Los 7 platos más extraños y espeluznantes que podías comer en la antigua Roma


Cuando pensamos en la antigua Roma, enseguida pensamos en la gran cantidad de monumentos increíbles como lo son el Coliseo y el Panteón, en el latín y en los gladiadores.
Lo que pocas veces se menciona es que a pesar de vivir en el siglo I y II después de la Era Común, la cocina de los antiguos romanos era... un poco peculiar. La misma se caracterizaba por ser sumamente extraña y espeluznante, al menos para ser consumida hoy en día.
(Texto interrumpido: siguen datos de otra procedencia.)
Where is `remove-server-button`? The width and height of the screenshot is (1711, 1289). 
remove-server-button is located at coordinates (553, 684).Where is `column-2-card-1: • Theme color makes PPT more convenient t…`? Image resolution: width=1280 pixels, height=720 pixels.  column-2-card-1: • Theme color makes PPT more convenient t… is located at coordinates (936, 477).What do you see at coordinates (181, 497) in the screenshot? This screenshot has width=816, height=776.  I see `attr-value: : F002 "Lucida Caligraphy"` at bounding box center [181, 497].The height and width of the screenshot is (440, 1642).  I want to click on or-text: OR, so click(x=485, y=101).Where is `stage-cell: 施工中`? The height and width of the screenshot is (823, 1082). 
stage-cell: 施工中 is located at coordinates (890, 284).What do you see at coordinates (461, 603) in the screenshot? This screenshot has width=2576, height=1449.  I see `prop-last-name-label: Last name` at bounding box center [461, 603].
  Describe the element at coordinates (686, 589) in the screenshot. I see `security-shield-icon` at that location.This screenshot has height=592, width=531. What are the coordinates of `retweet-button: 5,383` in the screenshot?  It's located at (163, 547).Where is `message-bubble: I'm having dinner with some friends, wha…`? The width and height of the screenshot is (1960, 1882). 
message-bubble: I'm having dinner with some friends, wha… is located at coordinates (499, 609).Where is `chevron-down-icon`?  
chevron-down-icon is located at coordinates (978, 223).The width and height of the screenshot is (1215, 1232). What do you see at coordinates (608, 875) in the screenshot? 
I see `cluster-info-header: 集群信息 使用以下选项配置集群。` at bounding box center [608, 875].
A continuación, te mostramos 7 platos que se consumían en la antigua Roma, ¡no podrás creerlo!

7. Garum


El garum era la ketchup de la antigua Roma. Pero no se preparaba a base a salsa de tomate: el garum se preparaba de los intestinos de pescados y de varias partes descartadas, que eran maceradas en sal. Luego, se mezclaban con miel, vinagre y algunas especias.
Hoy existe una versión moderna conocida como «colatura di alici», que se agrega a la pasta para darle más sabor.

6. Útero de cerdo


En la antigua Roma, el útero de cerdo era uno de los platos más solicitados. En general, antes de matar al animal lo esterilizaban o no dejaban que tuviera cría. Un famoso libro de cocina de la época detalla su preparación: debe agregarse pimienta, semillas de apio, menta seca, hinojo, miel, vinagre y caldo para un mejor sabor.


5. Pudín de sangre 


En Roma mucho animales eran sacrificados y la sangre estaba siempre disponible; por lo tanto, el pudín de sangre era un plato bastante accesible. Apicius, el libro de recetas de la antigua Roma escrito por el chef gourmet Marcus Gavius Apicius, sugiere mezclar la sangre con la yema de huevo, especias y nueces.
En la época, los cristianos tenían prohibido su consumo. Entonces para reconocer a un cristiano se les ofrecía este plato.

4. Cerebro de cordero


El cerebro era uno de los platos preferidos de la antigua Roma. Entre las distintas recetas, se encuentra la de cerebro de cordero, huevos, pimienta y pétalos de rosas. Apicius también recomienda a los chefs de preparar una gelatina en base a cerebro de cordero, frutos secos y un montón de ingredientes más extraños.

3. Lengua de pavo real 


Las recetas de Apicius eran muy conocidas y respetadas a pesar de ser sumamente extrañas. Pero Apicius no era el único, el emperador Elagabalus, que reinó entre 218 y 222 d.E.C., seguía la dieta recomendada por Apicius y además solía comer lenguas de pavos reales y ruiseñores ya que creía que de tal modo sería inmune a las plagas.

2. Medusa


Las medusas no eran tan comunes en el menú romano. Sin embargo, ocasionalmente se adicionaban a las ensaladas luego de ser freídas. Otra opción era cocinarlas en una cacerola juntos a restos de alimentos.

1. Jirafa


En Pompeii, un grupo de arqueólogos descubrió los restos de una jirafa en el sistema de drenaje de un restaurante romano. Los restos evidenciaban que la jirafa había sido cortada y consumida.
Sin embargo, se trata de los únicos huesos de jirafa encontrada en Italia, lo cual no garantiza que se tratara de un plato recurrente.